> **Problem requirements**
Scale the part that opens with the line containing "How do I perform: Click the Chicago" and closes with the line containing "pos(356,212)", both ends included. Reproduce every line of it, requests too, but multiply each coordinate in the answers by 1.95 and round it to a whole number, with halves rounding up.

> **Input records**
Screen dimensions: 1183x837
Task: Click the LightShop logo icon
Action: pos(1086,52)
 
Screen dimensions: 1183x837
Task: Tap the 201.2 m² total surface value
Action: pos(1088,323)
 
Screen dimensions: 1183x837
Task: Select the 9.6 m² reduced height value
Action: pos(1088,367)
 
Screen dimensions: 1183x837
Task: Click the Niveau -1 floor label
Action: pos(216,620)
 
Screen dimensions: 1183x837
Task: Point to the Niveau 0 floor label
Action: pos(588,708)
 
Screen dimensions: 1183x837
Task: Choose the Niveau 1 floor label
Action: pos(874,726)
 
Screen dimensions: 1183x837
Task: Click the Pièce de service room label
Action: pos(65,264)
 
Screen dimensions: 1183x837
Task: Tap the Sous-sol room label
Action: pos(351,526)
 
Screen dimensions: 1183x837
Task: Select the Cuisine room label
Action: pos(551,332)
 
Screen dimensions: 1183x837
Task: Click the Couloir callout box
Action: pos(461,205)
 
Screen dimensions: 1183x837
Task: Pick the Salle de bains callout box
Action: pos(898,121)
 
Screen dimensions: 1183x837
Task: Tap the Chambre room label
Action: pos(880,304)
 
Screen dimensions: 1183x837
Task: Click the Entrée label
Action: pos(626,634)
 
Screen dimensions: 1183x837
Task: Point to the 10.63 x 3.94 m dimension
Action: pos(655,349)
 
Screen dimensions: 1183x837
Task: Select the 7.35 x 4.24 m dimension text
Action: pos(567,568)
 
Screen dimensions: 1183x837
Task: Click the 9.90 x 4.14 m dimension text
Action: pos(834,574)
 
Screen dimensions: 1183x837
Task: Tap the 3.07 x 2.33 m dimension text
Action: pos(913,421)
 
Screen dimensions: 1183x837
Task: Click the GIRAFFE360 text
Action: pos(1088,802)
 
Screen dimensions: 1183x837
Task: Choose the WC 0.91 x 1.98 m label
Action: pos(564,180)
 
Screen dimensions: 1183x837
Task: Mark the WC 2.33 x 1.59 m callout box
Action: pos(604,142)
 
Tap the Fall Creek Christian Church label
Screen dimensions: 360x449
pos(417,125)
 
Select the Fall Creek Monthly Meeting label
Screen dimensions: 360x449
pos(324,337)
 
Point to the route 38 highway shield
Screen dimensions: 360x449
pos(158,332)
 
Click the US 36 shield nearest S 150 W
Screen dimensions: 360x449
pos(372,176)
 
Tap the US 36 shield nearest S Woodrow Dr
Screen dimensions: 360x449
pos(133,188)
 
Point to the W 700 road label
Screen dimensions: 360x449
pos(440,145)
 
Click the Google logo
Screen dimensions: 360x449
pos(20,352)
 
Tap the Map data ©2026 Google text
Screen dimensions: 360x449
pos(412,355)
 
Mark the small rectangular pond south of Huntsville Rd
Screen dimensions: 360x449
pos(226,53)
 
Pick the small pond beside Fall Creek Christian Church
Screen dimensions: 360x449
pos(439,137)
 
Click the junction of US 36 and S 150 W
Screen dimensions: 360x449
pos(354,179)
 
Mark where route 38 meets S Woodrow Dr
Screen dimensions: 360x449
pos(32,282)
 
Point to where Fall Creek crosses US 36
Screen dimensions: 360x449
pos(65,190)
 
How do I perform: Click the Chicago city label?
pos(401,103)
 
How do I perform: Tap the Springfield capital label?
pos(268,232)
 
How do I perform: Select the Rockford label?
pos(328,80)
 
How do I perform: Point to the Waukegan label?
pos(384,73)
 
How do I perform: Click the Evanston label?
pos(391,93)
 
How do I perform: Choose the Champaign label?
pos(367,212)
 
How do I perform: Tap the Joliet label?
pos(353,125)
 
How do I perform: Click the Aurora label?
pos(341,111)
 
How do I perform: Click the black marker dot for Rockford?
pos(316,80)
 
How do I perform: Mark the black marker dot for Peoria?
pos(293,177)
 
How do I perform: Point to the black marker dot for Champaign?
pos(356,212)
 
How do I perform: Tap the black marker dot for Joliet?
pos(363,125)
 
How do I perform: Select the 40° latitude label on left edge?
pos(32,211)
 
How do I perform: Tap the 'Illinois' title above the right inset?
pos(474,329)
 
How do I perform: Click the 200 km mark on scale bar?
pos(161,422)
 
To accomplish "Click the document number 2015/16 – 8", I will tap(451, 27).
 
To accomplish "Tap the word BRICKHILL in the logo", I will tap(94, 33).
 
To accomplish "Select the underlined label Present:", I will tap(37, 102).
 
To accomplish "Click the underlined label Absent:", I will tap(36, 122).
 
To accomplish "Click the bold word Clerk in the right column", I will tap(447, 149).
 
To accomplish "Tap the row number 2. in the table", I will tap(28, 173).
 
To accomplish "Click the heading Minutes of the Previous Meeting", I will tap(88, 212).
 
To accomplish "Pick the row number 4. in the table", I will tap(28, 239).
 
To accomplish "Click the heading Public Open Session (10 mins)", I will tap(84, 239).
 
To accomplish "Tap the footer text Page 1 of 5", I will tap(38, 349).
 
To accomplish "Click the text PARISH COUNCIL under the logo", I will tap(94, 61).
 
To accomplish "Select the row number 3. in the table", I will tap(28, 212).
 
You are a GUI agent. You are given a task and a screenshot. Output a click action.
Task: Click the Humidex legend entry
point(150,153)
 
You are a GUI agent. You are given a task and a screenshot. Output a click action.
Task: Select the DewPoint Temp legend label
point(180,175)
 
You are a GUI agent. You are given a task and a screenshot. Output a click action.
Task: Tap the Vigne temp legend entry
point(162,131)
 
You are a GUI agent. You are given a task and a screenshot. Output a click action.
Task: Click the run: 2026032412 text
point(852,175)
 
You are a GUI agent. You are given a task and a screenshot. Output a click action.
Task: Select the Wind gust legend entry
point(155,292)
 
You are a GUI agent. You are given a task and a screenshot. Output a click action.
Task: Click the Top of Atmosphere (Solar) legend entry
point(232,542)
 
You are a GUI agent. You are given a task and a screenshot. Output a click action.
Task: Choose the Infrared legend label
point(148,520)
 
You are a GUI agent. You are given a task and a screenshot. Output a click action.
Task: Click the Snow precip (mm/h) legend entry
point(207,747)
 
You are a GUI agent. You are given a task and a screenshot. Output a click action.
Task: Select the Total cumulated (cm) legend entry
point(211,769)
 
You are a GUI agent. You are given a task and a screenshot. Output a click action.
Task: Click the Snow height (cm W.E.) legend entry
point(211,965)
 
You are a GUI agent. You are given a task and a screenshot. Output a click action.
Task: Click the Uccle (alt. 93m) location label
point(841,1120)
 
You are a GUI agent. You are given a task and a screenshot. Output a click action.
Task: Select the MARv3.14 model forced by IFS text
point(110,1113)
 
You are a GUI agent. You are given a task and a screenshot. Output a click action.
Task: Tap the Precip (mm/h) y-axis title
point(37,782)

> **Solution for this problem**
How do I perform: Click the Chicago city label?
pos(782,201)
 
How do I perform: Tap the Springfield capital label?
pos(523,452)
 
How do I perform: Select the Rockford label?
pos(640,156)
 
How do I perform: Point to the Waukegan label?
pos(749,142)
 
How do I perform: Click the Evanston label?
pos(762,181)
 
How do I perform: Choose the Champaign label?
pos(716,413)
 
How do I perform: Tap the Joliet label?
pos(688,244)
 
How do I perform: Click the Aurora label?
pos(665,216)
 
How do I perform: Click the black marker dot for Rockford?
pos(616,156)
 
How do I perform: Mark the black marker dot for Peoria?
pos(571,345)
 
How do I perform: Point to the black marker dot for Champaign?
pos(694,413)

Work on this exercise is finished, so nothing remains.